Kabar Baru| 27 Februari 2020

Belanja Online Tak Ramah Lingkungan

Studi terbaru menunjukkan belanja online tak ramah lingkungan. Tapi belanja fisik juga tetap menghasilkan karbon. Kenapa?

Inovasi mencegah sampah nota belanja

PIKIRKAN lagi dugaan bahwa segala hal yang serba online akan menyelamatkan lingkungan. Menurut sebuah studi yang dipublikasikan di jurnal Environment Science and Technology pada 26 Februari 2020, belanja online tak ramah bagi lingkungan.

Sama seperti produksi emisi dari Kindle atau iPhone jika dibanding dengan produksi emisi buku. Membaca naskah melalui pdf ternyata lebih boros energi ketimbang membaca buku fisik. Tayangan live streaming dua tahun lalu lebih besar dibanding emisi seluruh penerbangan yang menyumbang 4% terhadap emisi global.

Kini belanja online juga dinyatakan membahayakan lingkungan akibat pemakaian energi pengiriman dan sampah pembungkus barang-barang.

Selama satu-setengah tahun para peneliti Ilmu Lingkungan di Radboud University, Belanda, mengamati perilaku belanja orang Inggris dan Amerika Serikat. Ada tiga jenis belanja yang mereka amati: belanja barang di toko konvensional, belanja melalui pesan online lalu menjemput barangnya di toko, dan pesan online lalu pengirimannya memakai transportasi.

Jenis belanja ketiga paling tak ramah lingkungan. Sebab, seperti terungkap dalam penelitian itu, tabiat konsumen ketika belanja online adalah memesan per item. Toko pemilik barang lalu mengepak dan mengirimkannya juga per item. Banyaknya bungkus barang akan menjadi sampah dan makin banyak jenis transportasi yang digunakan: kapal, pesawat, mobil, sepeda motor—hingga barang itu sampai di tempat tujuan.

Belanja fisik di toko konvensional paling rendah menyumbang jejak karbon. Menurut para peneliti, dari 75% semua barang yang diteliti, emisi karbon yang dihasilkan lebih rendah dibanding dua jenis belanja lain. Meskipun, jejak karbon pada jenis belanja ini tetap ada.

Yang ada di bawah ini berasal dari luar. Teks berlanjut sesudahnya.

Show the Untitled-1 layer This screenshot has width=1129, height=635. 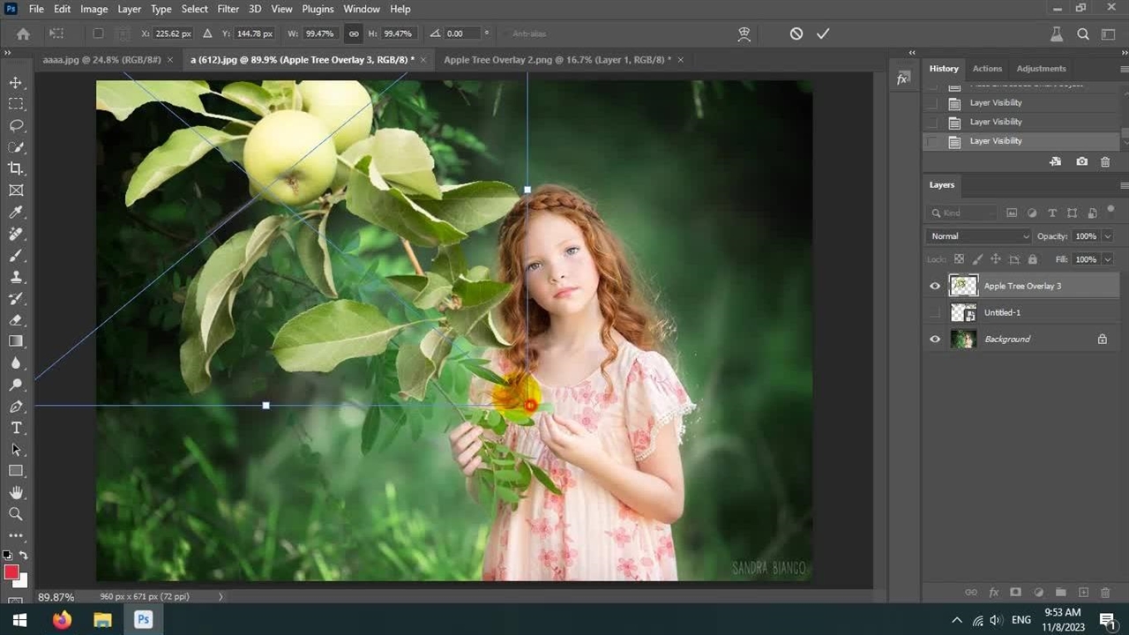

Umumnya, masyarakat berbelanja bulanan di toko kelontong atau mal dengan banyak item sekaligus. Karena itu mereka membutuhkan angkutan barang yang besar, seperti mobil van. Jejak karbon jenis belanja ini tetap banyak karena bensin yang dibakar untuk mengangkut barang dari toko ke rumah.

Apalagi, di Indonesia, belanja bulanan acap diselingi dengan jalan-jalan dan jajan yang menghasilkan sampah lain akibat makanan. Apalagi, jika makanan tersebut tak habis. Menurut data Kementerian Lingkungan Hidup dan Kehutanan, sebanyak 60% sampah dari 68 juta ton sampah yang diproduksi orang Indonesia adalah sampah sisa makanan. Posisi kedua diduduki sampah plastik sebanyak 15%.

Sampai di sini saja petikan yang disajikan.